## Assignment
The task calls for each line of the records below in which the word "triangle" appears.

+--

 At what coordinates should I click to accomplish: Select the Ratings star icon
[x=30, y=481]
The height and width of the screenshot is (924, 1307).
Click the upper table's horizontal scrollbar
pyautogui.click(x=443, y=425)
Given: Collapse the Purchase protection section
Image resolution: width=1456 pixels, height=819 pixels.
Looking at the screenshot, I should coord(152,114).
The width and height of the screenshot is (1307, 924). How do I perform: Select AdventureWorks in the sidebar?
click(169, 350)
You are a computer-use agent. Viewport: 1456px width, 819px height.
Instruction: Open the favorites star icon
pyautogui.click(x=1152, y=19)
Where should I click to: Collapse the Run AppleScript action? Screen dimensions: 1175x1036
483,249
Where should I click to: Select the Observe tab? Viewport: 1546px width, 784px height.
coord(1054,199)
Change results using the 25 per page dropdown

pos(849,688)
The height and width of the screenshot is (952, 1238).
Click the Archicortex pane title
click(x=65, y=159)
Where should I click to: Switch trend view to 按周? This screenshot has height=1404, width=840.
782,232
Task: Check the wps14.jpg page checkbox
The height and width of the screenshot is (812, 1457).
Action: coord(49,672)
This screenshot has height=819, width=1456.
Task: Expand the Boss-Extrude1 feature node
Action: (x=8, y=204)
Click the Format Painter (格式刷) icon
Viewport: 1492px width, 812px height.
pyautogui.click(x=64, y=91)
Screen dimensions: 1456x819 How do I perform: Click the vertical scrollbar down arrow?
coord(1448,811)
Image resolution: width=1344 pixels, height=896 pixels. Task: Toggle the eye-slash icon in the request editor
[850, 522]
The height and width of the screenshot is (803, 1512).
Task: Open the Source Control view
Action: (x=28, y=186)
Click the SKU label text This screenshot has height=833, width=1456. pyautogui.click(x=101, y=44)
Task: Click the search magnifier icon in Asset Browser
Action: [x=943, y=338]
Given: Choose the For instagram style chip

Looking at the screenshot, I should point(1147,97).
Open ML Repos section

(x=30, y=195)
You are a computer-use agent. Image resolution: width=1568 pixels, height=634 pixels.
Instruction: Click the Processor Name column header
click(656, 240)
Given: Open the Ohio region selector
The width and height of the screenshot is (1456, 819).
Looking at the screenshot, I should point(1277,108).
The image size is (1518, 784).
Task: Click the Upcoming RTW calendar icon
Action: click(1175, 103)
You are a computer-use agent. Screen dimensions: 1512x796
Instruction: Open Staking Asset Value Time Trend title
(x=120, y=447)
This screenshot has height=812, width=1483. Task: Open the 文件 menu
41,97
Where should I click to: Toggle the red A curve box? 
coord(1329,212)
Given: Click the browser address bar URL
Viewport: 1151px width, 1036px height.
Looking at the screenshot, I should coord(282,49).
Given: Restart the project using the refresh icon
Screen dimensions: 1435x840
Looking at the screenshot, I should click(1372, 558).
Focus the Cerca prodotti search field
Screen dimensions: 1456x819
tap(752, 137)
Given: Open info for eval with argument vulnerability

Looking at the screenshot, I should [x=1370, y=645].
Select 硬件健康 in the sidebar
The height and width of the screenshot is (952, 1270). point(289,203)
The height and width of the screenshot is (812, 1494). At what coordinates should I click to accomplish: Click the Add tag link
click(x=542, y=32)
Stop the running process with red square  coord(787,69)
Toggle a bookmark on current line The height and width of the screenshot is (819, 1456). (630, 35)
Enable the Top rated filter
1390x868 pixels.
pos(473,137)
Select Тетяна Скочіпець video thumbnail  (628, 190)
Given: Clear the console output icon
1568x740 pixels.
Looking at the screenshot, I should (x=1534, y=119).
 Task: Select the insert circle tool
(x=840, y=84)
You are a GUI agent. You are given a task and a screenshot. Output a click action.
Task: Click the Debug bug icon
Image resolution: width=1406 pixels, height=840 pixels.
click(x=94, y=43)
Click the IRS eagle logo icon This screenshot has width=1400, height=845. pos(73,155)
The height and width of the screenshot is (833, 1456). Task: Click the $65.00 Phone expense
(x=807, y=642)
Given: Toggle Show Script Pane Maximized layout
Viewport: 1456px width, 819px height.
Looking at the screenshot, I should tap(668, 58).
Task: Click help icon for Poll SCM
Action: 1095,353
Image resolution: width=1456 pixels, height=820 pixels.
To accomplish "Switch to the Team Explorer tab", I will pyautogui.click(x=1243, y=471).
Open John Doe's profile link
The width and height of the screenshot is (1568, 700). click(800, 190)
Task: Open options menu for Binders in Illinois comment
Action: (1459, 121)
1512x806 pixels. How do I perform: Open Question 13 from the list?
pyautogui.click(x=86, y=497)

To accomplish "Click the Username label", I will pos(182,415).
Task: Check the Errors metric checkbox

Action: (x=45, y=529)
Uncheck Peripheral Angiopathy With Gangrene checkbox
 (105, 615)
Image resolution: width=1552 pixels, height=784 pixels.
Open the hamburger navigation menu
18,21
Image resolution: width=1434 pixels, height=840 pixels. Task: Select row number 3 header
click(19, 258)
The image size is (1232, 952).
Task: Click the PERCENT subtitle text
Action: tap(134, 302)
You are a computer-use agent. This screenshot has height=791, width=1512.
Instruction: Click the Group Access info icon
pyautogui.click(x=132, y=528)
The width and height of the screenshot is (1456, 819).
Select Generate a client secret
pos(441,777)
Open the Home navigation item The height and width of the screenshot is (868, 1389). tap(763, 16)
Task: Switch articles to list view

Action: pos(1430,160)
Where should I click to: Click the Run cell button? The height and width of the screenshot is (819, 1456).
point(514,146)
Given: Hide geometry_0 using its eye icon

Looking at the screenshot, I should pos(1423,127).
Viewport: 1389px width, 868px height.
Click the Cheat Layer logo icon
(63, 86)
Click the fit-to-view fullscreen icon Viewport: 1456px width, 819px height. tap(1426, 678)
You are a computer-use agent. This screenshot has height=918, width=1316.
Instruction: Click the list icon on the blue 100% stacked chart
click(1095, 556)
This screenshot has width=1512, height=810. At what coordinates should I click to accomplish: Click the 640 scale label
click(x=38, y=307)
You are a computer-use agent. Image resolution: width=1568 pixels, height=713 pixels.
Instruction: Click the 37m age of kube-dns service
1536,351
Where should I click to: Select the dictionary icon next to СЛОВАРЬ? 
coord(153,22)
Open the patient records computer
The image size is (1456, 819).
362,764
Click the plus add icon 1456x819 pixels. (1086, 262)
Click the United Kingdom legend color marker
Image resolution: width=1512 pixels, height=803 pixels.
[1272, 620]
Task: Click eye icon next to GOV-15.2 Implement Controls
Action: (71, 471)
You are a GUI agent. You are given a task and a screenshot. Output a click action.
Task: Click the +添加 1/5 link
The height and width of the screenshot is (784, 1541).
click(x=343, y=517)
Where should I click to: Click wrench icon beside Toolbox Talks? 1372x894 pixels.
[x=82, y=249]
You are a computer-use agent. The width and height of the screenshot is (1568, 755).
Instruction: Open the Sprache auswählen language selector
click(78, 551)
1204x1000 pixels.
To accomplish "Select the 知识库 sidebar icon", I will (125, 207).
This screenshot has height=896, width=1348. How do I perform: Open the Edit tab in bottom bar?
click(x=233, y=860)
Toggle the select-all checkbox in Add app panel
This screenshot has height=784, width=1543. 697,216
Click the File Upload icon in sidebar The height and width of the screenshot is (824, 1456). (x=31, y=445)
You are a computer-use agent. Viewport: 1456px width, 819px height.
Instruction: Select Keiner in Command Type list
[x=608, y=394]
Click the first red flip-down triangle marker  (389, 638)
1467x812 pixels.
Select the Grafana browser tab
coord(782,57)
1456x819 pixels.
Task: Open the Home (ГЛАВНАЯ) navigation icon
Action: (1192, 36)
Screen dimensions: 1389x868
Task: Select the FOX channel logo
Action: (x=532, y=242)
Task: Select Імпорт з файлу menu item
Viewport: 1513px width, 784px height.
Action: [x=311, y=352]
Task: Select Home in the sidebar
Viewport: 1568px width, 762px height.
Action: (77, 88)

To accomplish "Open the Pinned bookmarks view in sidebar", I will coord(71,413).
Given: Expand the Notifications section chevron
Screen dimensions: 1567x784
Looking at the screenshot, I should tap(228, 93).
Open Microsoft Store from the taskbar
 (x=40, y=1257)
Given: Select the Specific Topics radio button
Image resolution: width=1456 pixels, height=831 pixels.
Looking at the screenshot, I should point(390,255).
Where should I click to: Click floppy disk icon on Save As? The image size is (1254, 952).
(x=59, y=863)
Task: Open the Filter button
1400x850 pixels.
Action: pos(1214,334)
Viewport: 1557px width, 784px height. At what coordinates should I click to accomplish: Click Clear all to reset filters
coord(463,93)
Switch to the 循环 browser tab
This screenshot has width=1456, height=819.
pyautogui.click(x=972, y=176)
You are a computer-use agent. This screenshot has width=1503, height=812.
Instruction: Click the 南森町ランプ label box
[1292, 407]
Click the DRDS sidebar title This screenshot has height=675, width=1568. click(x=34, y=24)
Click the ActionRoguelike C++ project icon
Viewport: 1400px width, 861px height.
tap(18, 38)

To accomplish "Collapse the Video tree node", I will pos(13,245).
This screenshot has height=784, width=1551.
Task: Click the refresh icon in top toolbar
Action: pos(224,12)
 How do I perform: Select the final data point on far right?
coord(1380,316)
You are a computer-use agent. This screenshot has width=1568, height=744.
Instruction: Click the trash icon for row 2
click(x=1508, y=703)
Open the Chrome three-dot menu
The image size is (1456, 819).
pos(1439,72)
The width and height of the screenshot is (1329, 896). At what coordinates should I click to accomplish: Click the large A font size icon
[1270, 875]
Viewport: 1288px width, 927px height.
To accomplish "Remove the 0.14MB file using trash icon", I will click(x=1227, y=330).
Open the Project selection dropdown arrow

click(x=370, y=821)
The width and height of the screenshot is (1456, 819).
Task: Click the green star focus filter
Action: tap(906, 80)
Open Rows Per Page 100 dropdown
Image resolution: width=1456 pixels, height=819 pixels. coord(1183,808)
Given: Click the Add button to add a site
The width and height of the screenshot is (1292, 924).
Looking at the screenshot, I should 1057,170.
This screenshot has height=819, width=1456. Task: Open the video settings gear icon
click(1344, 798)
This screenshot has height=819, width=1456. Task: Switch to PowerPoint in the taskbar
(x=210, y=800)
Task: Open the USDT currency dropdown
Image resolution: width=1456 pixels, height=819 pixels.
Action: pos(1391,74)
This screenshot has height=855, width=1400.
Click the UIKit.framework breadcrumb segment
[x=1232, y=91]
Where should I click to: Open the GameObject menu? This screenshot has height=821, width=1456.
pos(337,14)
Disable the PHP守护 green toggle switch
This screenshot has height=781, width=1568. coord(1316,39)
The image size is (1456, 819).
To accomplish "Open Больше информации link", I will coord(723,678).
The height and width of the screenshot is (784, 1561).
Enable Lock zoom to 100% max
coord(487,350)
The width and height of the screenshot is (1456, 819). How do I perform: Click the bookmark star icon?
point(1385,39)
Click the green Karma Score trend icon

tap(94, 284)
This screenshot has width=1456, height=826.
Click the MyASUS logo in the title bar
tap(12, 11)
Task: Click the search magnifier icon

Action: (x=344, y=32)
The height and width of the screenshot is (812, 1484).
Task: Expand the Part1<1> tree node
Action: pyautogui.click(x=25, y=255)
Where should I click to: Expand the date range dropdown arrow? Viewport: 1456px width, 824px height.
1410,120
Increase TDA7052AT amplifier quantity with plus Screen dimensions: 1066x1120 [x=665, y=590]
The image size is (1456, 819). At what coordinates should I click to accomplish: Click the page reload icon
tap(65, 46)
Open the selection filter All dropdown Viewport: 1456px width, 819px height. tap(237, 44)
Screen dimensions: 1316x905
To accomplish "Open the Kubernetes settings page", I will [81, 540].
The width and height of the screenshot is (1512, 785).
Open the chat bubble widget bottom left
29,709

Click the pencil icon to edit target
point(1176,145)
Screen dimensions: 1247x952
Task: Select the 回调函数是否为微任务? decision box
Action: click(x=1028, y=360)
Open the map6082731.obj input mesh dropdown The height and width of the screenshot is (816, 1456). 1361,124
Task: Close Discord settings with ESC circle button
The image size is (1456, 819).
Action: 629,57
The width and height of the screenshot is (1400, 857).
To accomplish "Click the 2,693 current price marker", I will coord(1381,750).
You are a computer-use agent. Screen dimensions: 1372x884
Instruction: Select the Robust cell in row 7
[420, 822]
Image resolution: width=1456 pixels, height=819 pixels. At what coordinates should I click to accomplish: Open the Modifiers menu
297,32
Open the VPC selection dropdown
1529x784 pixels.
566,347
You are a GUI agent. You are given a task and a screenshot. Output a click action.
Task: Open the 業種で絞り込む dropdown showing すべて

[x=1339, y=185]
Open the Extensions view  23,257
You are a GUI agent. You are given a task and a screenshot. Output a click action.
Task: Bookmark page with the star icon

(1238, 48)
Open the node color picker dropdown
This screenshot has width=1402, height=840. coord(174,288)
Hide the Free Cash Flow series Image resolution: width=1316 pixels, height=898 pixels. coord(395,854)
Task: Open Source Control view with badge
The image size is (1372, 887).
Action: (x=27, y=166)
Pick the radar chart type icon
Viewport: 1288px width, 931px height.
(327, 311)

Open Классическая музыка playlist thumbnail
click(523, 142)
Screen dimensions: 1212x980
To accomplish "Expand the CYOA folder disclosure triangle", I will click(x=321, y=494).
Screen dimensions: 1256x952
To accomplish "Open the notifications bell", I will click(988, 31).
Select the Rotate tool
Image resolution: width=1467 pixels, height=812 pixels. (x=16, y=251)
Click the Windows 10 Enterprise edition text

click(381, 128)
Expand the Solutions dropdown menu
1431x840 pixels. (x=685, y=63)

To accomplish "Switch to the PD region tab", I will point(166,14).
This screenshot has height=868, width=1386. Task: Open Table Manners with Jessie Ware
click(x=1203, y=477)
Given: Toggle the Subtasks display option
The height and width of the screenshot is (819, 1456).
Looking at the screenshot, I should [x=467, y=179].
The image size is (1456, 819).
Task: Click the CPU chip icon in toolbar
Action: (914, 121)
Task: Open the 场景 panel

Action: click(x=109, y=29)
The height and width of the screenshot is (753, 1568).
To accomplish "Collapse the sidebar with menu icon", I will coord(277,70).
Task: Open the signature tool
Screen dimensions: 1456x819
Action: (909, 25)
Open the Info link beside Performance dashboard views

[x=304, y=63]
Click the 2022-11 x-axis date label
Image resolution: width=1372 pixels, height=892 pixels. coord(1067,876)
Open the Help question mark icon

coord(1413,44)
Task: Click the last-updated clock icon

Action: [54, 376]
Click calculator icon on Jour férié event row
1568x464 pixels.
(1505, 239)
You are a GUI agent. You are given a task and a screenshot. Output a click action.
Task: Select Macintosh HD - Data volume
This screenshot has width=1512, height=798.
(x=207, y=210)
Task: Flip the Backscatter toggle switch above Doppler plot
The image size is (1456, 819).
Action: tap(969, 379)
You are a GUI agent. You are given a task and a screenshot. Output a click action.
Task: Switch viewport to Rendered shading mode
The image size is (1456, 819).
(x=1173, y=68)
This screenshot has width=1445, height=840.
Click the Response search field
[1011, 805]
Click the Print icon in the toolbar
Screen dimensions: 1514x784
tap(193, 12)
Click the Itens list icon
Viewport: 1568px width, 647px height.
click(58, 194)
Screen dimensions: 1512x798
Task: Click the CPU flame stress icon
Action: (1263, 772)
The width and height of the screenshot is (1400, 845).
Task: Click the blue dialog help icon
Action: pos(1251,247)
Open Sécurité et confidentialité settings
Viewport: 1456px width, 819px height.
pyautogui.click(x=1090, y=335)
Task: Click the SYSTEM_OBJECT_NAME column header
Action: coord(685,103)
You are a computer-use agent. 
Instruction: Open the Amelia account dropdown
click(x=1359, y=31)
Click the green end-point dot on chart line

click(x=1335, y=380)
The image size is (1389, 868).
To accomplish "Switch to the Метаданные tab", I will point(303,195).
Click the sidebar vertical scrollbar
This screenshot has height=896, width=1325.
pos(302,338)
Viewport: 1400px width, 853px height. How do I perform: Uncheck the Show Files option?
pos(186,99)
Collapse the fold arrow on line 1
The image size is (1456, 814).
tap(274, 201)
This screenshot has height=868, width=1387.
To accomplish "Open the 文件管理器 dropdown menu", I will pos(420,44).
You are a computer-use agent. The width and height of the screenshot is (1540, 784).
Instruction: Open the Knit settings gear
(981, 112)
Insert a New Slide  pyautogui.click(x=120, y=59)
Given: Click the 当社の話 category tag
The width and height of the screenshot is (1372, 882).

+--

## Exercise output
Click the first red flip-down triangle marker  (389, 638)
To accomplish "Expand the CYOA folder disclosure triangle", I will click(x=321, y=494).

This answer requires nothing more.